= Mechanised Infantry Vehicle =

Vehicle concept of British Army

The Mechanised Infantry Vehicle (MIV) is the British Army's concept of an 8 × 8 wheeled vehicle. In March 2018 the United Kingdom rejoined the Boxer (armoured fighting vehicle) programme in order to move to an assessment phase, which may see the Boxer selected.

In July 2018 the UK MoD disclosed its intent to order between 400 and 600 Boxers in four variants, plus driver training vehicles, reference vehicles and support. The contract will contain options to increase the quantity of vehicles by up to an additional 900.
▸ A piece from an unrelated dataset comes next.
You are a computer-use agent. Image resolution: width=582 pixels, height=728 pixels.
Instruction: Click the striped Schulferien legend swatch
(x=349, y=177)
In September 2018, UK Defence Minister Stuart Andrew announced that Artec had been given the go-ahead to invite industry to bring forward actual contractible proposals for work on Boxer, allowing Artec to complete their supplier selection process before returning to the MOD with a formal proposal in 2019. Figures remain as 'over 500' and with the first vehicles to be in-service by 2023.

==Background==

The MIV concept arose through the Future Rapid Effect System (FRES) programme, which was to deliver 4,000 vehicles to replace the British Army's reconnaissance and Combat Vehicle Reconnaissance (Tracked) (CVR(T)) fleet. The FRES Utility Vehicle (UV) programme was to create armoured personnel carriers to replace vehicles such as the tracked FV432 and wheeled Saxon armoured personnel carriers and CVR(T) variants such as the FV103 Spartan armoured personnel carrier.
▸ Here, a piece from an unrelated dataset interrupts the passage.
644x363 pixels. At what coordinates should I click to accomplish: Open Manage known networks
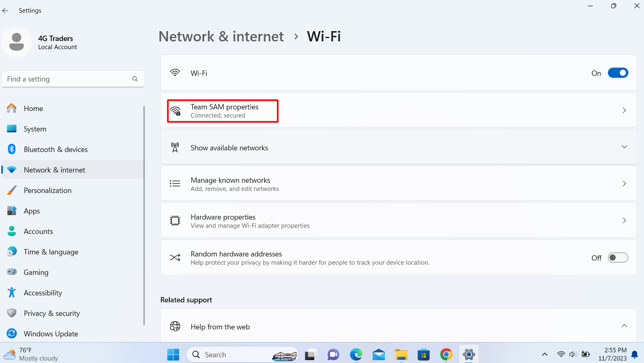pos(398,184)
The winning design provisionally selected for the FRES Utility Vehicle contract was the Piranha V, manufactured by General Dynamics. No production order was announced, and the programmes were later restructured and then failed to restart. FRES was cancelled and split into two vehicle programmes: SCOUT which was later the Ajax (Scout SV) and the Utility Vehicle.

===Army 2020 plan===
After the Strategic Defence and Security Review 2010, then Lieutenant General Nick Carter formed the Army 2020 concept to shape the British Army. That plan envisioned three "Armoured Infantry Brigades" each with a Heavy Protected Mobility battalion. This unit would have Mastiff vehicles and later, "Utility Vehicle[s]" or UV, the concept from FRES UV.
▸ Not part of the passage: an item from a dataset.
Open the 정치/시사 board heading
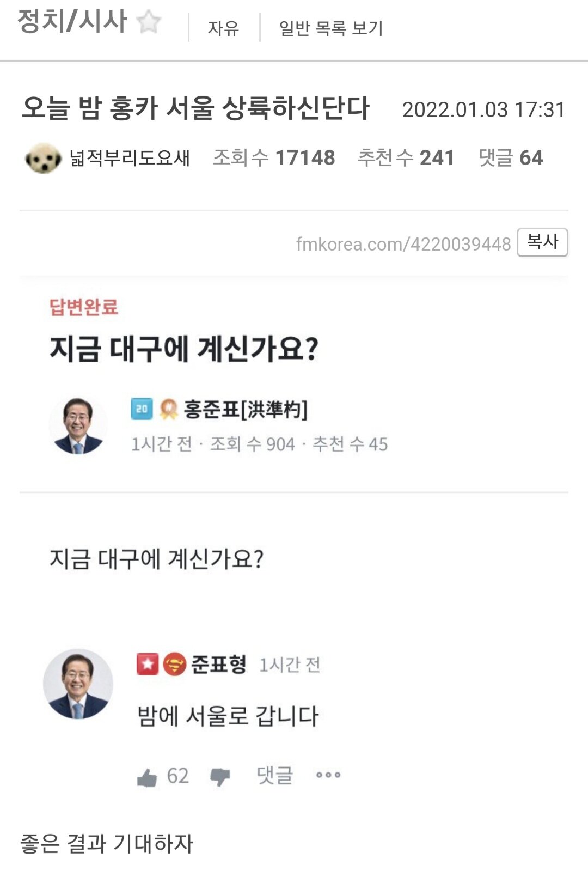The image size is (588, 877). 72,22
===Mechanised Infantry Vehicle (MIV)===
The UV programme later transformed into the MIV programme. In September 2015, Chief of the General Staff General Sir Nick Carter mentioned to reporters that the British Army wished to revive the UV through a MIV programme. This was further confirmed in the 2015 Strategic Defence and Security Review fact sheets. The MIV vehicles, along with the Ajax (Scout SV) vehicles, will form two new Strike Brigades.

==Design and characteristics==
Several news articles had speculated that it might be based on the design of the French VBCI infantry fighting vehicle. In February 2014, France agreed to lend a few VBCIs to the British Army for testing. French military sources reported that the British Army is interested in purchasing the vehicle. General Dynamics Land Systems offered a vehicle, while ST Kinetics offered its Terrex as a variant. The Boxer and Patria AMV X were favourites, as well.

In March 2018 the British Army rejoined the Boxer programme. The Boxer is an eight-wheeled multirole vehicle, consisting of two key elements: the platform/drive-line and the removable mission module. The mission module is a key feature of Boxer, it allowing the vehicle to be rapidly changed to meet different operational requirements. Mission modules are attached by four points and can be swapped within an hour under field conditions.